Entries on where targets appear:
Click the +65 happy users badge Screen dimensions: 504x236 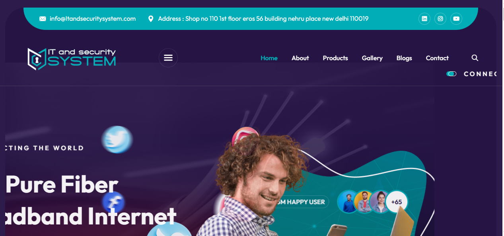point(397,202)
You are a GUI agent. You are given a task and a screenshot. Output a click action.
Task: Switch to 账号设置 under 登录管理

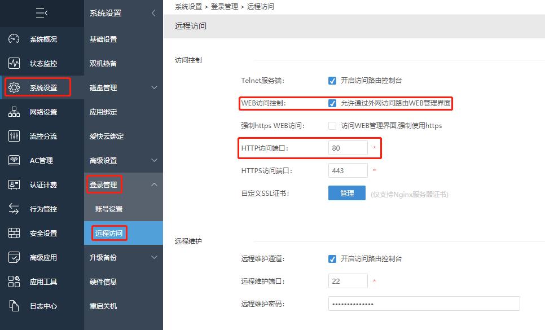coord(123,209)
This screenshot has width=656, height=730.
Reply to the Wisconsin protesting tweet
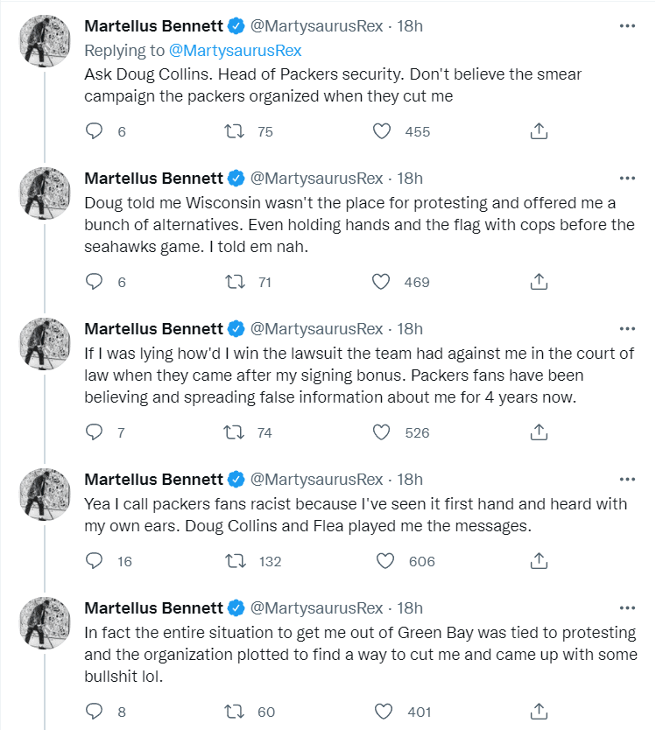[95, 282]
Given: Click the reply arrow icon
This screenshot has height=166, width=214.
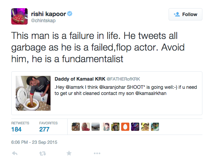Looking at the screenshot, I should 15,153.
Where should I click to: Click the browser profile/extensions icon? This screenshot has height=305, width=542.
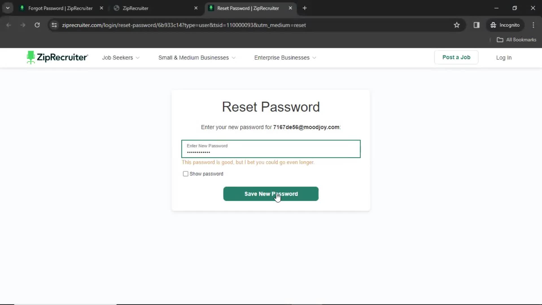click(477, 25)
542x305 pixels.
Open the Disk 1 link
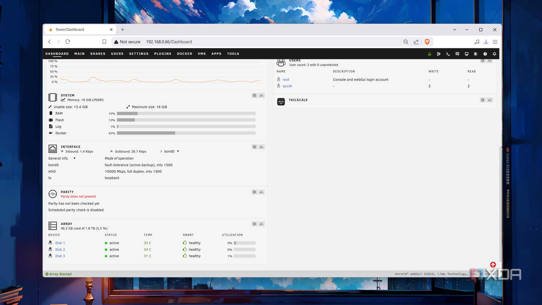tap(60, 243)
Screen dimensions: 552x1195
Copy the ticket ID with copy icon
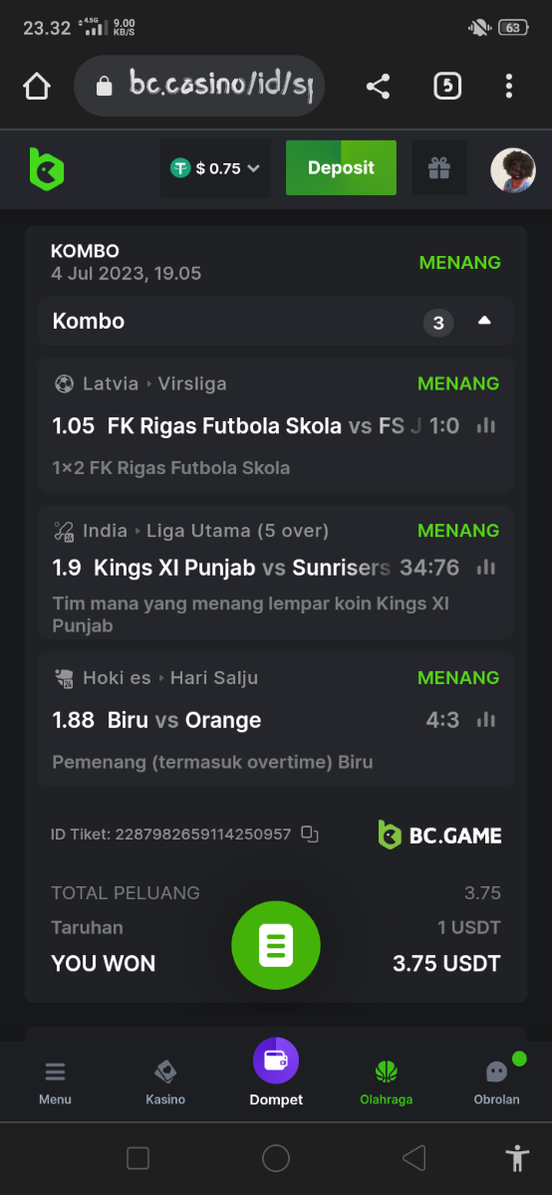[310, 835]
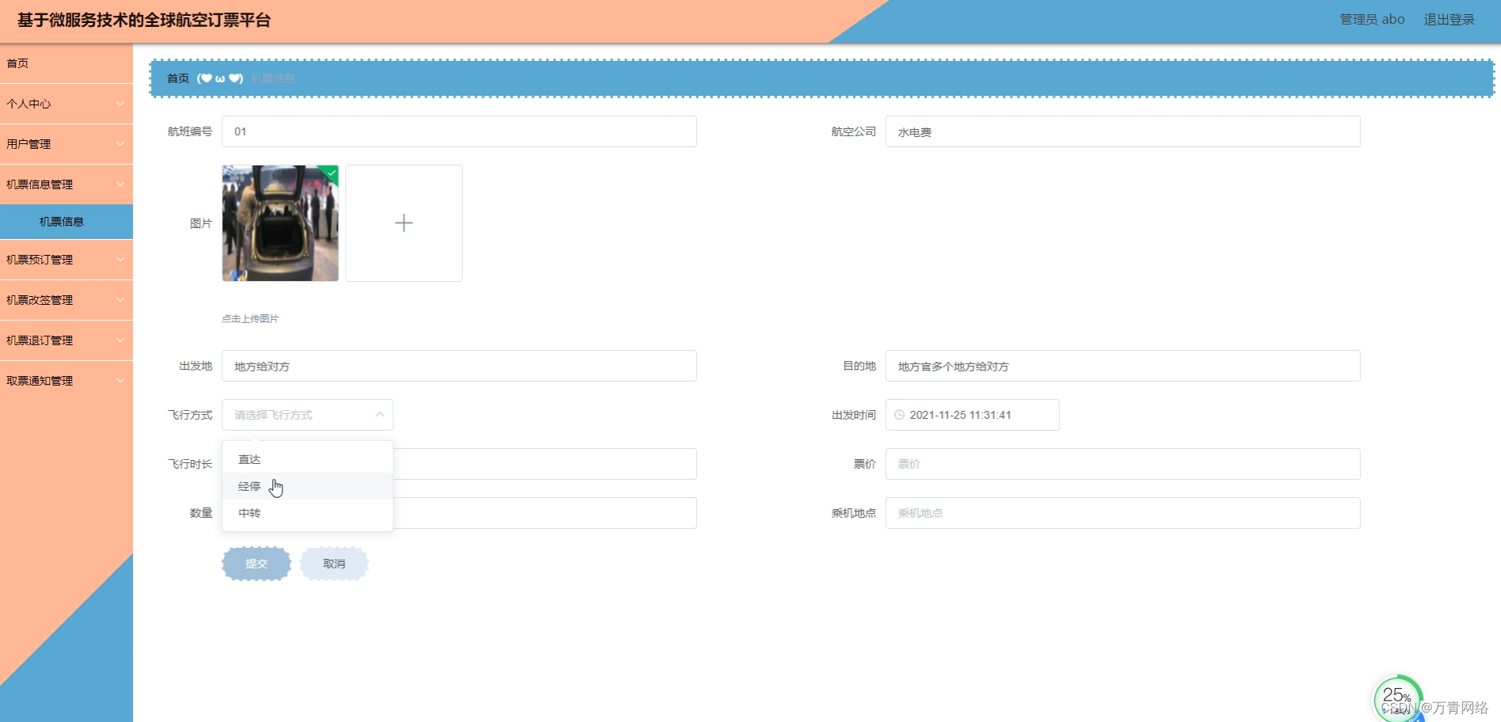Click the 取消 cancel button
This screenshot has width=1501, height=722.
[333, 563]
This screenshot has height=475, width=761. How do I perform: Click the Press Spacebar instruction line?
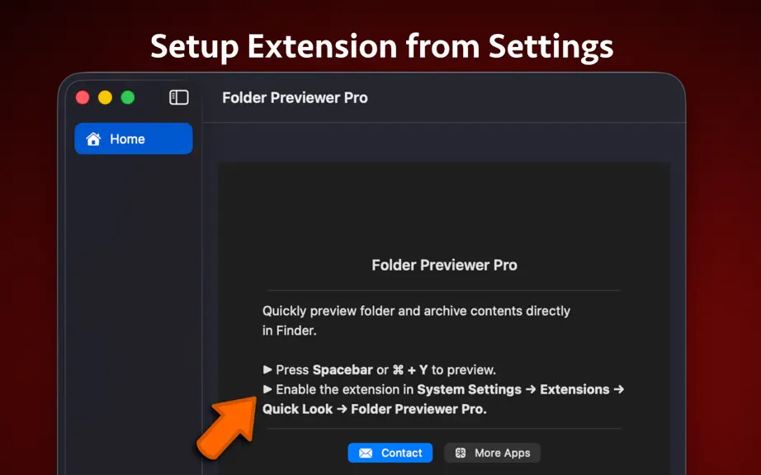click(379, 369)
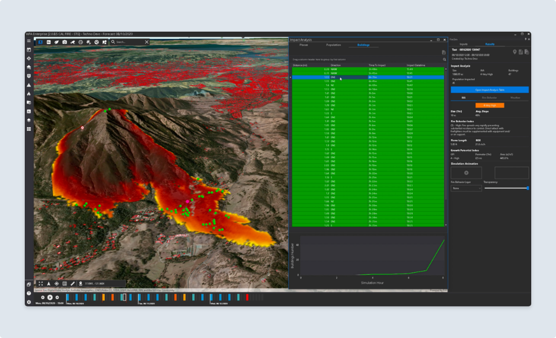Select the ruler measure tool below map
The width and height of the screenshot is (556, 338).
73,284
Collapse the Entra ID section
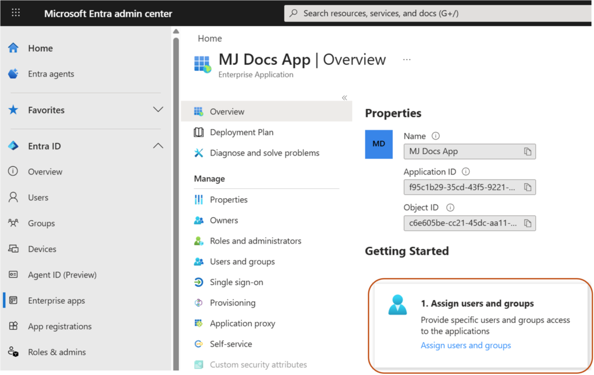 pyautogui.click(x=157, y=146)
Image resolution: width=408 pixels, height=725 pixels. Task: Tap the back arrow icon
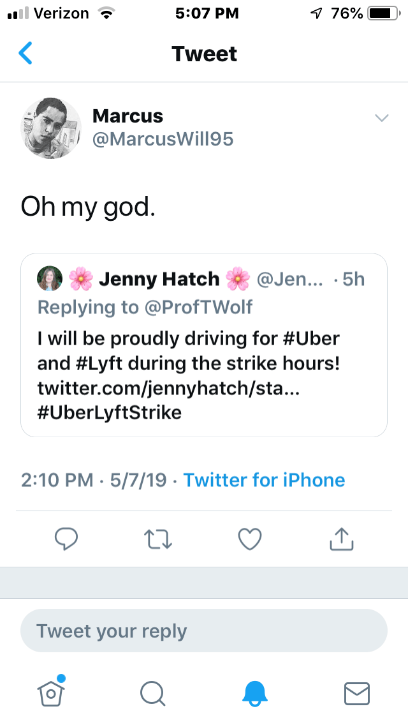(26, 54)
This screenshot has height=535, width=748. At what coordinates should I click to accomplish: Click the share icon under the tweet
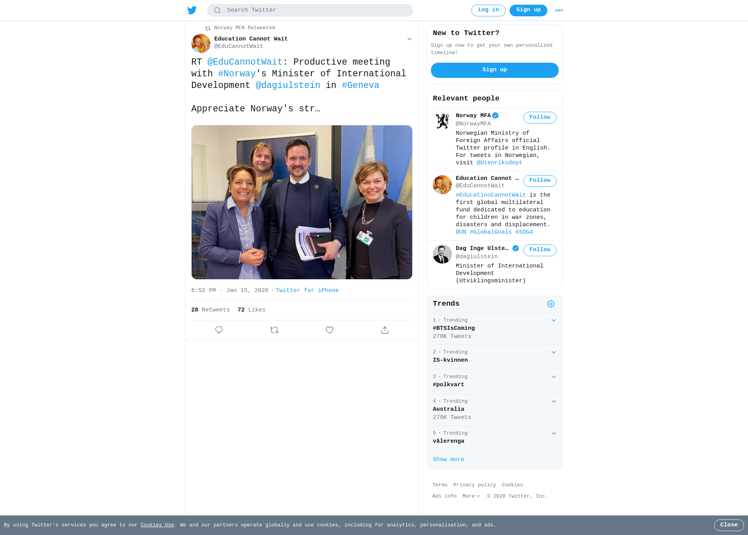pyautogui.click(x=385, y=330)
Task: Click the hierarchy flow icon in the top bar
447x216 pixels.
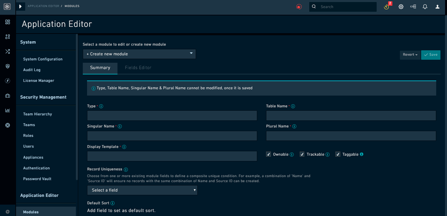Action: (413, 7)
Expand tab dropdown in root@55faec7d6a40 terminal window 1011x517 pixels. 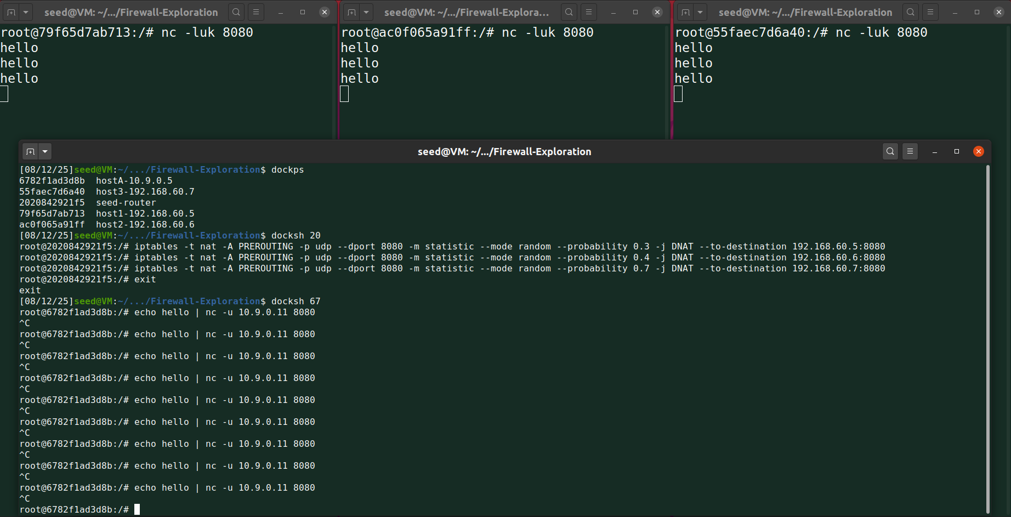click(700, 12)
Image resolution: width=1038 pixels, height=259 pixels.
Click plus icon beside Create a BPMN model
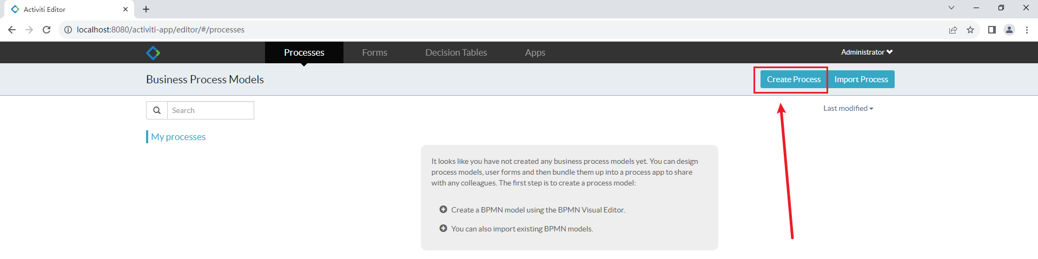(x=443, y=209)
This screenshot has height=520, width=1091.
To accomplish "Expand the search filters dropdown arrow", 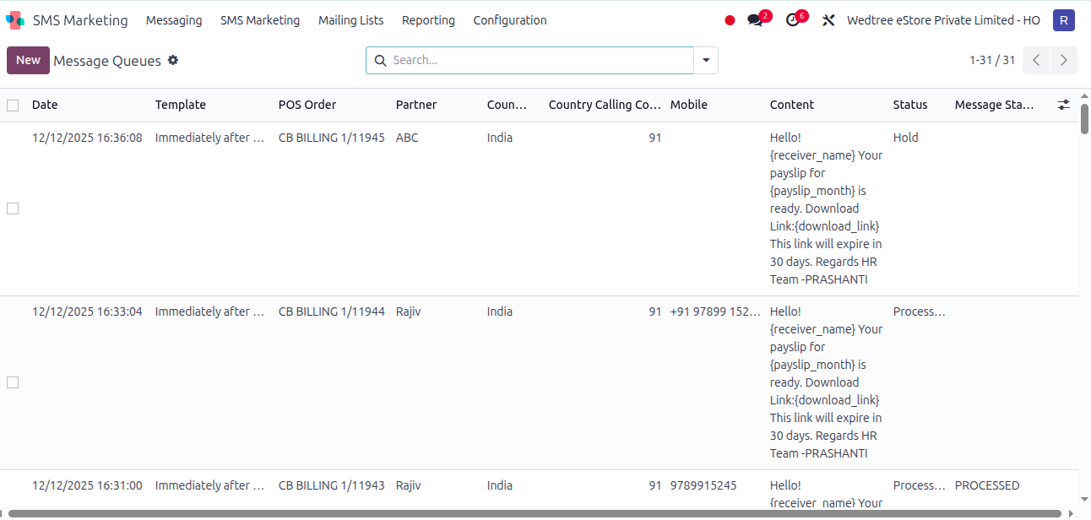I will coord(706,60).
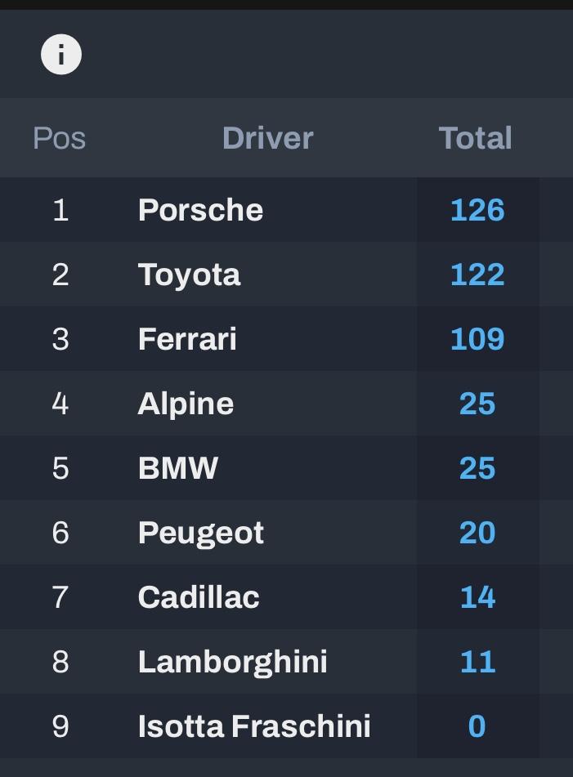Choose the BMW row
The image size is (573, 777).
286,468

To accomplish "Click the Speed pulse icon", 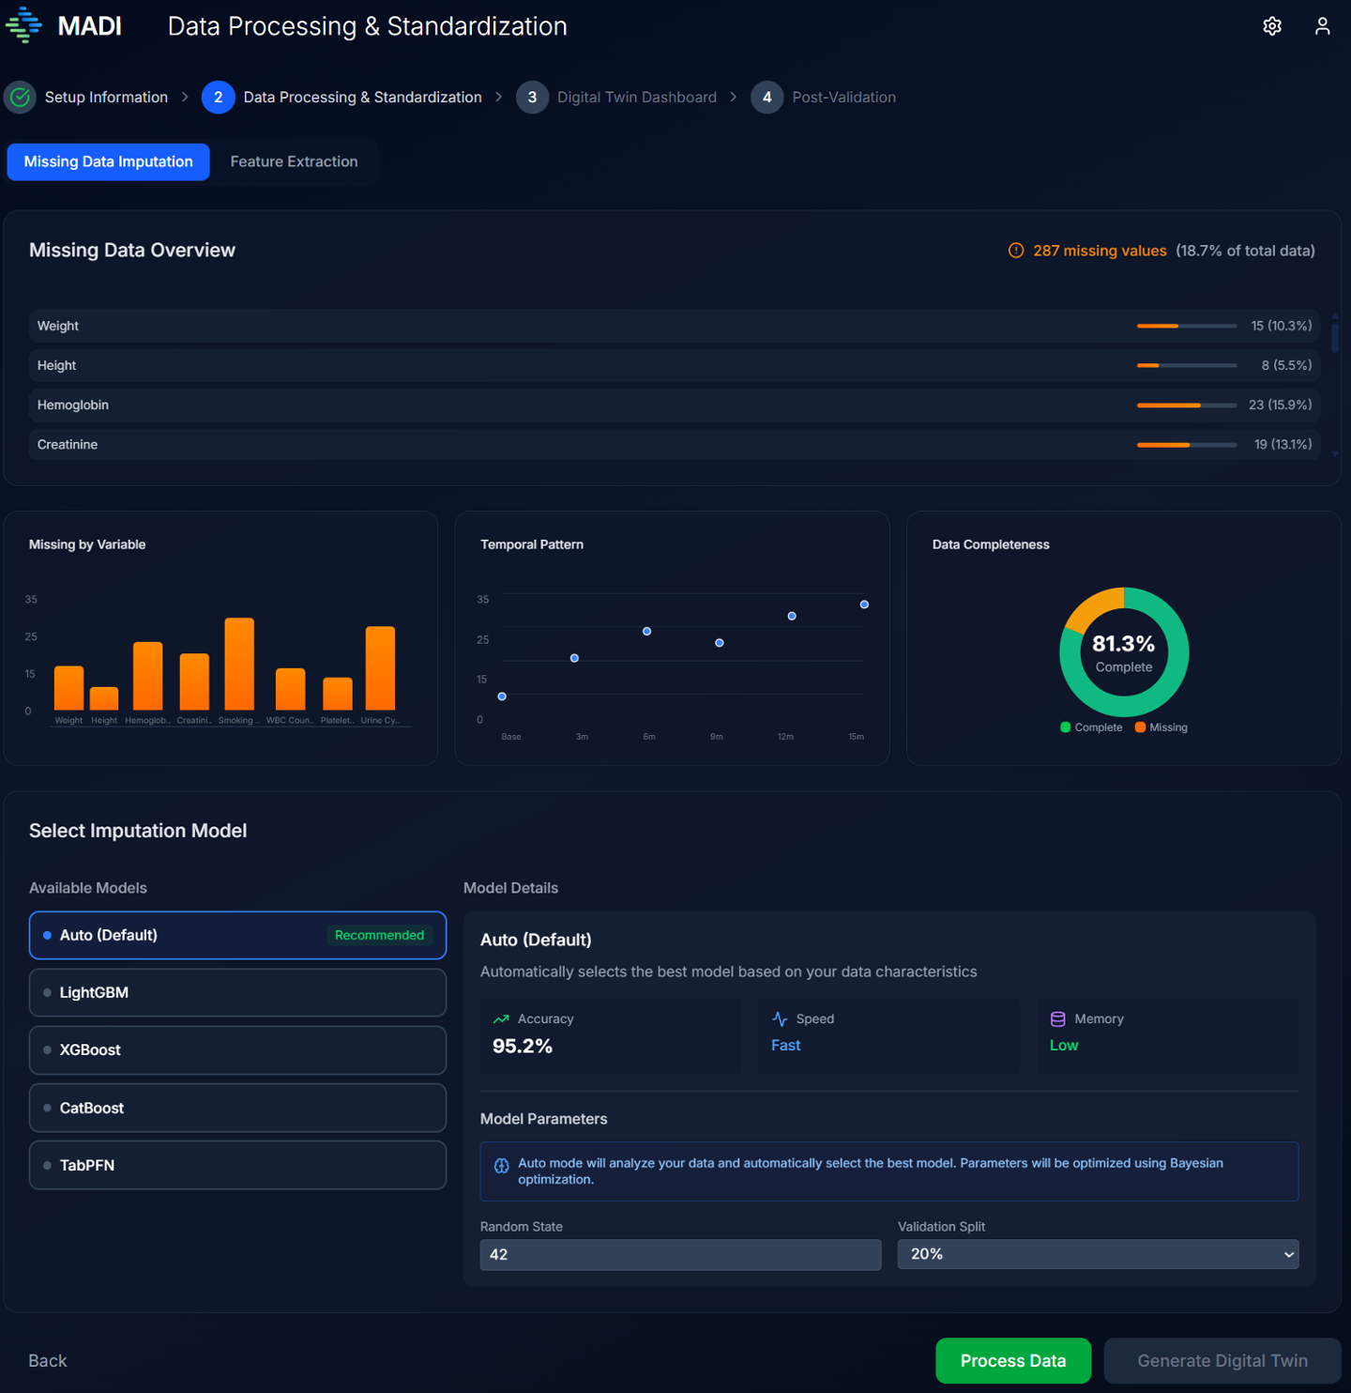I will pyautogui.click(x=780, y=1019).
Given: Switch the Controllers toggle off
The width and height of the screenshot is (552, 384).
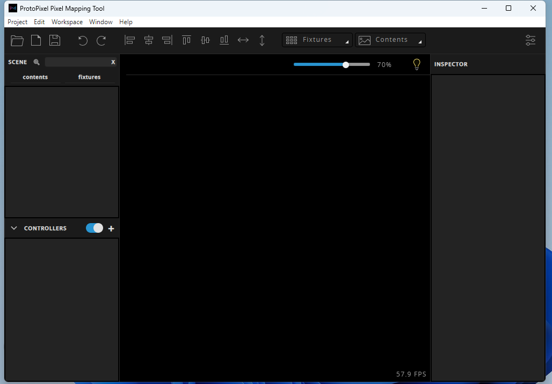Looking at the screenshot, I should pyautogui.click(x=94, y=228).
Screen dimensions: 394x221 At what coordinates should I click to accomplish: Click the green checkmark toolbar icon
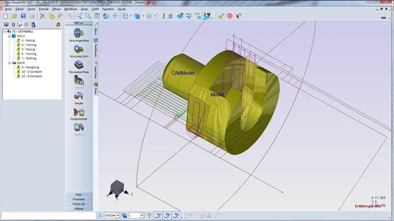[221, 16]
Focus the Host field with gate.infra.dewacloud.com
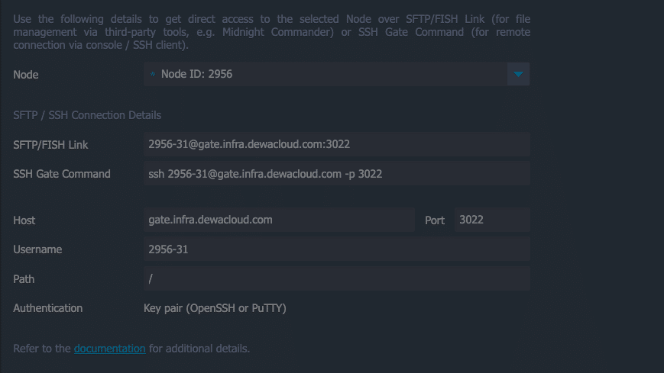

• _PROBLEM STATEMENT_
Rewrite the entries as a numbered list, from the line containing "Screen dimensions: 394x221" through the end of the entries, and omit any blank lines. Leave the pictures out of your answer.

• _RESULT FOR THIS TASK_
1. Screen dimensions: 394x221 At what coordinates should I click to accomplish: Click the green checkmark toolbar icon
2. [221, 16]
3. Focus the Host field with gate.infra.dewacloud.com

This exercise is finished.